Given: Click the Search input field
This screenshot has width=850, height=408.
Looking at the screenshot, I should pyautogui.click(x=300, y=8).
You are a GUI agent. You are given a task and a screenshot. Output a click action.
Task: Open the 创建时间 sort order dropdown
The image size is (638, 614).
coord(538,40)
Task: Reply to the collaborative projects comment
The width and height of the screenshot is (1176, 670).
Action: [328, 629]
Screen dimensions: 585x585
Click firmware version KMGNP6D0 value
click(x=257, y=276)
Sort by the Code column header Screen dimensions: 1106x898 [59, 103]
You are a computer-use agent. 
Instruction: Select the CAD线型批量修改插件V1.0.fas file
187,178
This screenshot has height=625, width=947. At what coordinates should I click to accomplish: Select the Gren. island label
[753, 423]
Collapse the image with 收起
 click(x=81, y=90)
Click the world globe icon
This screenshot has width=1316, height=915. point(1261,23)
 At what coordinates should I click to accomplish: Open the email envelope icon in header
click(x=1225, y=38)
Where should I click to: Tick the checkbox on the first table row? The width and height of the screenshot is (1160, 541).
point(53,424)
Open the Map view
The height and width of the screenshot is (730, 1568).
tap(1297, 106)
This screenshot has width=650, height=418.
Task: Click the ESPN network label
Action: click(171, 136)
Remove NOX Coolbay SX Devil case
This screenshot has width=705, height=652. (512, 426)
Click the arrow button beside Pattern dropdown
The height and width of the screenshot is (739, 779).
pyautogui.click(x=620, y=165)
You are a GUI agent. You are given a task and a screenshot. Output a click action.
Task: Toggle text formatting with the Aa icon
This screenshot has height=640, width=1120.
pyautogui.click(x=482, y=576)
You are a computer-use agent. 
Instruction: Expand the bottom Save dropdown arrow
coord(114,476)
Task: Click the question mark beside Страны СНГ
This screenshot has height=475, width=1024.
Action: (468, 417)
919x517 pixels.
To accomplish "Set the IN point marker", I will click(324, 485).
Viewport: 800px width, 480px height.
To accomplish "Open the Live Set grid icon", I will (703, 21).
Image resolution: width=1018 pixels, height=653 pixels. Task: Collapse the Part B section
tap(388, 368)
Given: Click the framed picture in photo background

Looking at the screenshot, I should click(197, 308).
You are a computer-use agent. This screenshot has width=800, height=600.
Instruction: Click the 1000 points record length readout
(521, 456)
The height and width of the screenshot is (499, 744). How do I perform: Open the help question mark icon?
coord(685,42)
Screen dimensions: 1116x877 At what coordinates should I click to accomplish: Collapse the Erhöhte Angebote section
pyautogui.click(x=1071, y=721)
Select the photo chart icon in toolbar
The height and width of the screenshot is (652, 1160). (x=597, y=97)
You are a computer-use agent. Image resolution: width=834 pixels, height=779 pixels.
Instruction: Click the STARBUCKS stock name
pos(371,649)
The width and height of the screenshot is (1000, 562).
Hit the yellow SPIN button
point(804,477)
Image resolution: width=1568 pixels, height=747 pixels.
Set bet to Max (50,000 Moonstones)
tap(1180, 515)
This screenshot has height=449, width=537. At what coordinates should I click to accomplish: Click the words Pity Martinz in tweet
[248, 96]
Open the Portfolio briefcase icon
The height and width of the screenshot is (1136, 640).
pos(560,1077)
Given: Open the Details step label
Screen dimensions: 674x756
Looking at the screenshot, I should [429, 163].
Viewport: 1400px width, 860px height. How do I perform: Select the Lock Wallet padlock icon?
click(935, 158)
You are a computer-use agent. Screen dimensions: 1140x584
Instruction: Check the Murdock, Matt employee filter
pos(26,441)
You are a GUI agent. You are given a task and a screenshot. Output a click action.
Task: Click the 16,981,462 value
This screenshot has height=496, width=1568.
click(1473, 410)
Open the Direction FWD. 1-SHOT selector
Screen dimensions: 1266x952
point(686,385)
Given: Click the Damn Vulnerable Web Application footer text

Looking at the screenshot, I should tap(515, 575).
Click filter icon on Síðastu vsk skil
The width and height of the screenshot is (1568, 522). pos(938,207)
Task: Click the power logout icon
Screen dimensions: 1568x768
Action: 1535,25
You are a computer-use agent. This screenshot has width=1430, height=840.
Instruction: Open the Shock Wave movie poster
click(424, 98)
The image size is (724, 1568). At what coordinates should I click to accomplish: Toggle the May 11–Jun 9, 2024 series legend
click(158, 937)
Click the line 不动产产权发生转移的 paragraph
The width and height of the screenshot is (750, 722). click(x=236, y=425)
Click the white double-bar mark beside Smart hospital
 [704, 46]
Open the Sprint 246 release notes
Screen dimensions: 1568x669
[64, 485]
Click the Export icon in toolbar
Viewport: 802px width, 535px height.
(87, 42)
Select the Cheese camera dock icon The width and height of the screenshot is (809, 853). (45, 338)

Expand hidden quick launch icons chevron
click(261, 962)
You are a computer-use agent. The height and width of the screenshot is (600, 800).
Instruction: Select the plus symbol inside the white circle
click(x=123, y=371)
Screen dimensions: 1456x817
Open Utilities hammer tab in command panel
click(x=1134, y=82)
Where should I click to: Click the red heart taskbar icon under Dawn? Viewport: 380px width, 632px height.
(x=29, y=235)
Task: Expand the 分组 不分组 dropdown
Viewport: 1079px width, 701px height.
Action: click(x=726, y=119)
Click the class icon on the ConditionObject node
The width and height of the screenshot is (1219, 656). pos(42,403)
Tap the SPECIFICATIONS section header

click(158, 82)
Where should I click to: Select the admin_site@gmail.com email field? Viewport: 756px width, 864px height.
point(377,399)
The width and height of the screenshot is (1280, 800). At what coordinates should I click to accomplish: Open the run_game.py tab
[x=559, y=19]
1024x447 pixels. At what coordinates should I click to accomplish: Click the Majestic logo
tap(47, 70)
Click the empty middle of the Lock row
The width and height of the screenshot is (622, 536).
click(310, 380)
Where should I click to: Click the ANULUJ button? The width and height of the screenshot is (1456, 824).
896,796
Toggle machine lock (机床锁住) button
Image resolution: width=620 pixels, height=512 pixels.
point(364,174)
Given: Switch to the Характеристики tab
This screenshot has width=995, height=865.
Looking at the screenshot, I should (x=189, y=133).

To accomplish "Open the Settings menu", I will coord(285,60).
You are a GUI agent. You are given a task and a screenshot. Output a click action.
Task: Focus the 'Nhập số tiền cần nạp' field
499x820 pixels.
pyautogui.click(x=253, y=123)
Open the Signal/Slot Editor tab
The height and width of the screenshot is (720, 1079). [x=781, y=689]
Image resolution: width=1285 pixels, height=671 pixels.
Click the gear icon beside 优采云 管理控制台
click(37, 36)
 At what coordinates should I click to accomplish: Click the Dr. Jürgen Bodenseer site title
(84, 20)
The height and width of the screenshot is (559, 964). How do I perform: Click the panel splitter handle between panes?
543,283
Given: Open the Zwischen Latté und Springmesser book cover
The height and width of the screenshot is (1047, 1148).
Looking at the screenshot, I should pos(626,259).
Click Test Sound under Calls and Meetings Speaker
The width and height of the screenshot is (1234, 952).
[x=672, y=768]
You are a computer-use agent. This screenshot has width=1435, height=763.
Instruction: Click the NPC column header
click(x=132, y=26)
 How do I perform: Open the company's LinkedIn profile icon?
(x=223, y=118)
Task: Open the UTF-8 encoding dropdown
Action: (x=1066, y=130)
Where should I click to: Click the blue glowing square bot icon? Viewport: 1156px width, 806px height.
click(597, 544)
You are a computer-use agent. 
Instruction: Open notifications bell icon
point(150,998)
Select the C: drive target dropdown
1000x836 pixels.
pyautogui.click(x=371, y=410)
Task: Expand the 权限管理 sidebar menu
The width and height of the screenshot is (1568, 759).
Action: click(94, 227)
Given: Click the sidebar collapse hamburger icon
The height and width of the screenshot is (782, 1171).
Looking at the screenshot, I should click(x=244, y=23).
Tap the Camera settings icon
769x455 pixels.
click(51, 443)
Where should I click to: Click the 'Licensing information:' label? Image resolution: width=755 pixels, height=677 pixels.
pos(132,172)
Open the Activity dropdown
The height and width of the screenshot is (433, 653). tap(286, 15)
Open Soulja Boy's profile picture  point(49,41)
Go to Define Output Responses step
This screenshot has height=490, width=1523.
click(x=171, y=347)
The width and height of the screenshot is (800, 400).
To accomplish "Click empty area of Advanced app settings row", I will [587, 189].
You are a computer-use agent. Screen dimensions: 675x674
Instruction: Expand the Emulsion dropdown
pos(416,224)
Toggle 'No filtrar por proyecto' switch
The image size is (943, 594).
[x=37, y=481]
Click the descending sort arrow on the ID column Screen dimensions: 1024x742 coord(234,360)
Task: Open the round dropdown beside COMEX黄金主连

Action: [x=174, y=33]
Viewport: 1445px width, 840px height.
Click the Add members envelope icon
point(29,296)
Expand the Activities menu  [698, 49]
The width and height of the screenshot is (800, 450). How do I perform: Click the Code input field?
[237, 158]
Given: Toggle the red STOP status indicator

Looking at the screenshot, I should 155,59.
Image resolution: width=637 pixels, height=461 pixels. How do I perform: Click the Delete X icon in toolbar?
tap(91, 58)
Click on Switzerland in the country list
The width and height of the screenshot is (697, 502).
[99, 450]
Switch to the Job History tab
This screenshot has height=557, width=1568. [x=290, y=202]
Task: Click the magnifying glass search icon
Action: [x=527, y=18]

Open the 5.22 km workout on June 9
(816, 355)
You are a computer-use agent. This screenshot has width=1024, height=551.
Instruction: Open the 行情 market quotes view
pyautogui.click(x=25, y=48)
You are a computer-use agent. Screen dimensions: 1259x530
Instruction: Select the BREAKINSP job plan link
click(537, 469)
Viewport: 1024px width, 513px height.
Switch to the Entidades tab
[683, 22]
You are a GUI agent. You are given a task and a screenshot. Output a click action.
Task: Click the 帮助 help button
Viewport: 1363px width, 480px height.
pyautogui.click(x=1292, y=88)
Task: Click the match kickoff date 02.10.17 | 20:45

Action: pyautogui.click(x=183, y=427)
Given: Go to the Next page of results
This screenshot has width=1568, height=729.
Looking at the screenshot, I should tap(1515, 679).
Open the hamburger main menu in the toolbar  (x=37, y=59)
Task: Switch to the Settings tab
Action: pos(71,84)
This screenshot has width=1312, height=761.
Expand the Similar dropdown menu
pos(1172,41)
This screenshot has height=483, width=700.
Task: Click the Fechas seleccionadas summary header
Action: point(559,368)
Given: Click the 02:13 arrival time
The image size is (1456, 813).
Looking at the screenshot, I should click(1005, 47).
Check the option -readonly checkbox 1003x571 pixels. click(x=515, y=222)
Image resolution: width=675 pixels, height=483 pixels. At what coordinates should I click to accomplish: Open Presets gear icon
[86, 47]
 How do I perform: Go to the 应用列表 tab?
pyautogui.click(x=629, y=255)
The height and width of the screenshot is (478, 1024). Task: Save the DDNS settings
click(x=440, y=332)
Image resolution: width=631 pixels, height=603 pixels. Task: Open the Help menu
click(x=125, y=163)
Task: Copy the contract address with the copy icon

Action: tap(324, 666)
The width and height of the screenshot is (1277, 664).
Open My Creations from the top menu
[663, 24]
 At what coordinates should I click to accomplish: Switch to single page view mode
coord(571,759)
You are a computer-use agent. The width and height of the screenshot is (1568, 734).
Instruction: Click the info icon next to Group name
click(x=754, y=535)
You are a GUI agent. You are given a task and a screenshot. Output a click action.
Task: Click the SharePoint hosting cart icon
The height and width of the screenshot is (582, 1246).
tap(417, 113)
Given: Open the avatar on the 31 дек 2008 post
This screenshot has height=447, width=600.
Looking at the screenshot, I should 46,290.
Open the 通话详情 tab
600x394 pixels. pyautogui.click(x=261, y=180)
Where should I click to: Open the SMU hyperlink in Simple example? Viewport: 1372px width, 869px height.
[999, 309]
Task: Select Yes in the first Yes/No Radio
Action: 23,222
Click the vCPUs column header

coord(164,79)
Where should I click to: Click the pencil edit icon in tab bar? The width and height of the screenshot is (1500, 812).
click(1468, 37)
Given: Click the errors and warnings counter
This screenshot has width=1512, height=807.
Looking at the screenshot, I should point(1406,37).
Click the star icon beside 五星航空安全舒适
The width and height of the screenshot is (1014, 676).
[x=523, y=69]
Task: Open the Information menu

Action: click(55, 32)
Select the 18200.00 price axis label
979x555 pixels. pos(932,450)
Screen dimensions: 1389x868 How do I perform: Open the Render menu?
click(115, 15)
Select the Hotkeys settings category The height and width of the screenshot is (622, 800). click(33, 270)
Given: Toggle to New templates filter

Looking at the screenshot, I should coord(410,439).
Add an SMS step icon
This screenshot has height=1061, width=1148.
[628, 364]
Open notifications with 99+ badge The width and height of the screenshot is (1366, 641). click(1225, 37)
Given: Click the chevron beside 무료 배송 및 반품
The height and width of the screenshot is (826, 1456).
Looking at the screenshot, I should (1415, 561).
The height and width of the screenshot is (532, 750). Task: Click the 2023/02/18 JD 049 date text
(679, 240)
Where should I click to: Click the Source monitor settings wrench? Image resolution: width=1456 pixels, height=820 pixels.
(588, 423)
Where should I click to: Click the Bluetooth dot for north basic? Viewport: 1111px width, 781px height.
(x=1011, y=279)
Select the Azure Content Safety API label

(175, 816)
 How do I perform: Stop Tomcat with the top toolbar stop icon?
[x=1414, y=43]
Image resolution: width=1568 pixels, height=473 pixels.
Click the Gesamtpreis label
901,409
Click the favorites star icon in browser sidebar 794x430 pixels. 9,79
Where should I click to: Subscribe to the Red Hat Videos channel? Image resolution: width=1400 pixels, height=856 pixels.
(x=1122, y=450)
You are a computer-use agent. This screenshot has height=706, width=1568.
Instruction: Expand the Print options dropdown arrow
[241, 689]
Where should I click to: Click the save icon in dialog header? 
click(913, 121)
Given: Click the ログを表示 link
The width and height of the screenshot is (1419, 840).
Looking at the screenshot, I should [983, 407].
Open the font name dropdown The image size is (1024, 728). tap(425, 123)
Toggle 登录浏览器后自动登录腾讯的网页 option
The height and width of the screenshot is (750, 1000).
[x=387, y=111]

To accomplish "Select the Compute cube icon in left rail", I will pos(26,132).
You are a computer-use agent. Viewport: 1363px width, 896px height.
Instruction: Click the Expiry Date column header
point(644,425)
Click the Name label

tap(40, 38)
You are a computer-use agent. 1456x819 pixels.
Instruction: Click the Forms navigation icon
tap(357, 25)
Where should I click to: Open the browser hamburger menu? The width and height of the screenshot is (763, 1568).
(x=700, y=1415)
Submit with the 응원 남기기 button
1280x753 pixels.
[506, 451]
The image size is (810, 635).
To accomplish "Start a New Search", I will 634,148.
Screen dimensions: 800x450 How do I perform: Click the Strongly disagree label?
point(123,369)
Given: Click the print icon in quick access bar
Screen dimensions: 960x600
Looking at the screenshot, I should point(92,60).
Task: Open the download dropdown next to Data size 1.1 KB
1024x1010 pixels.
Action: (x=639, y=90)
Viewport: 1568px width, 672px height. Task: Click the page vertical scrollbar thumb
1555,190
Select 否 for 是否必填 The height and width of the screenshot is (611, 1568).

▶ Requirement
In the listing above, find the line containing "The image size is (724, 1568)." and the line containing "Screen dimensions: 1456x817", then repeat those two lines and everything between them exactly.

▶ Output for this exercise
The image size is (724, 1568). At what coordinates should I click to accomplish: Toggle the May 11–Jun 9, 2024 series legend
click(158, 937)
Click the line 不动产产权发生转移的 paragraph
The width and height of the screenshot is (750, 722). click(x=236, y=425)
Click the white double-bar mark beside Smart hospital
 [704, 46]
Open the Sprint 246 release notes
Screen dimensions: 1568x669
[64, 485]
Click the Export icon in toolbar
Viewport: 802px width, 535px height.
(87, 42)
Select the Cheese camera dock icon The width and height of the screenshot is (809, 853). (45, 338)

Expand hidden quick launch icons chevron
click(261, 962)
You are a computer-use agent. The height and width of the screenshot is (600, 800).
Instruction: Select the plus symbol inside the white circle
click(x=123, y=371)
Screen dimensions: 1456x817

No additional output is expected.